» **WHAT THE EXERCISE ASKS**
Each entry that appears below should be restated exactly as it is.

━━━

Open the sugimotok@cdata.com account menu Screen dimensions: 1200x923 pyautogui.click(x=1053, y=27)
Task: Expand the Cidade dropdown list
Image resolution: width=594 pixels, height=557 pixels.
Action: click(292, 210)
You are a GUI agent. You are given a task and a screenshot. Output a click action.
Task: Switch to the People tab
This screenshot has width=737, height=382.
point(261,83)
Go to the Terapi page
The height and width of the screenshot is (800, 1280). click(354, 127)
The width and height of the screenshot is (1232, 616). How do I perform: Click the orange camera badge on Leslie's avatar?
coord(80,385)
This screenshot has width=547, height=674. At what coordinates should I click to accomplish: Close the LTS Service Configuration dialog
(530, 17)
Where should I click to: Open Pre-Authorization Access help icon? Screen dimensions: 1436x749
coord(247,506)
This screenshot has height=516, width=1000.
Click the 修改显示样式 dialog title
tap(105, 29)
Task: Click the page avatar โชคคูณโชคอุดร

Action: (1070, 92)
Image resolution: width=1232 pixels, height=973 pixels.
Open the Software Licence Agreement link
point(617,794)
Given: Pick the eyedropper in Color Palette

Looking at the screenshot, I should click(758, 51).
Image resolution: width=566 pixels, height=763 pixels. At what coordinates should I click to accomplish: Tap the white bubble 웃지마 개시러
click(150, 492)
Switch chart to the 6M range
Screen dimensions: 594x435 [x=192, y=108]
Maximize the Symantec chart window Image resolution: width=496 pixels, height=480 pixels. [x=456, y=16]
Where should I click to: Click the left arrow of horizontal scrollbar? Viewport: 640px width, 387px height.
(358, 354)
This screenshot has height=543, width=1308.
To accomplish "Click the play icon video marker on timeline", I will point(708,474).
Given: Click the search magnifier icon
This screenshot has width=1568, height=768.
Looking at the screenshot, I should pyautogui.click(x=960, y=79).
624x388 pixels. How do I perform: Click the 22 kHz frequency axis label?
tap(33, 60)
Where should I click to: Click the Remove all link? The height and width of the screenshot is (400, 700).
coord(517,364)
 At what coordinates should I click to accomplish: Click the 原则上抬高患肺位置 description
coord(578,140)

━━━

» **OUTPUT OF THE EXERCISE**
Open the sugimotok@cdata.com account menu Screen dimensions: 1200x923 pyautogui.click(x=1053, y=27)
Task: Expand the Cidade dropdown list
Image resolution: width=594 pixels, height=557 pixels.
Action: click(292, 210)
You are a GUI agent. You are given a task and a screenshot. Output a click action.
Task: Switch to the People tab
This screenshot has width=737, height=382.
point(261,83)
Go to the Terapi page
The height and width of the screenshot is (800, 1280). click(354, 127)
The width and height of the screenshot is (1232, 616). How do I perform: Click the orange camera badge on Leslie's avatar?
coord(80,385)
This screenshot has width=547, height=674. At what coordinates should I click to accomplish: Close the LTS Service Configuration dialog
(530, 17)
Where should I click to: Open Pre-Authorization Access help icon? Screen dimensions: 1436x749
coord(247,506)
This screenshot has height=516, width=1000.
Click the 修改显示样式 dialog title
tap(105, 29)
Task: Click the page avatar โชคคูณโชคอุดร

Action: (1070, 92)
Image resolution: width=1232 pixels, height=973 pixels.
Open the Software Licence Agreement link
point(617,794)
Given: Pick the eyedropper in Color Palette

Looking at the screenshot, I should click(758, 51).
Image resolution: width=566 pixels, height=763 pixels. At what coordinates should I click to accomplish: Tap the white bubble 웃지마 개시러
click(150, 492)
Switch chart to the 6M range
Screen dimensions: 594x435 [x=192, y=108]
Maximize the Symantec chart window Image resolution: width=496 pixels, height=480 pixels. [x=456, y=16]
Where should I click to: Click the left arrow of horizontal scrollbar? Viewport: 640px width, 387px height.
(358, 354)
This screenshot has height=543, width=1308.
To accomplish "Click the play icon video marker on timeline", I will point(708,474).
Given: Click the search magnifier icon
This screenshot has width=1568, height=768.
Looking at the screenshot, I should pyautogui.click(x=960, y=79).
624x388 pixels. How do I perform: Click the 22 kHz frequency axis label?
tap(33, 60)
Where should I click to: Click the Remove all link? The height and width of the screenshot is (400, 700).
coord(517,364)
 At what coordinates should I click to accomplish: Click the 原则上抬高患肺位置 description
coord(578,140)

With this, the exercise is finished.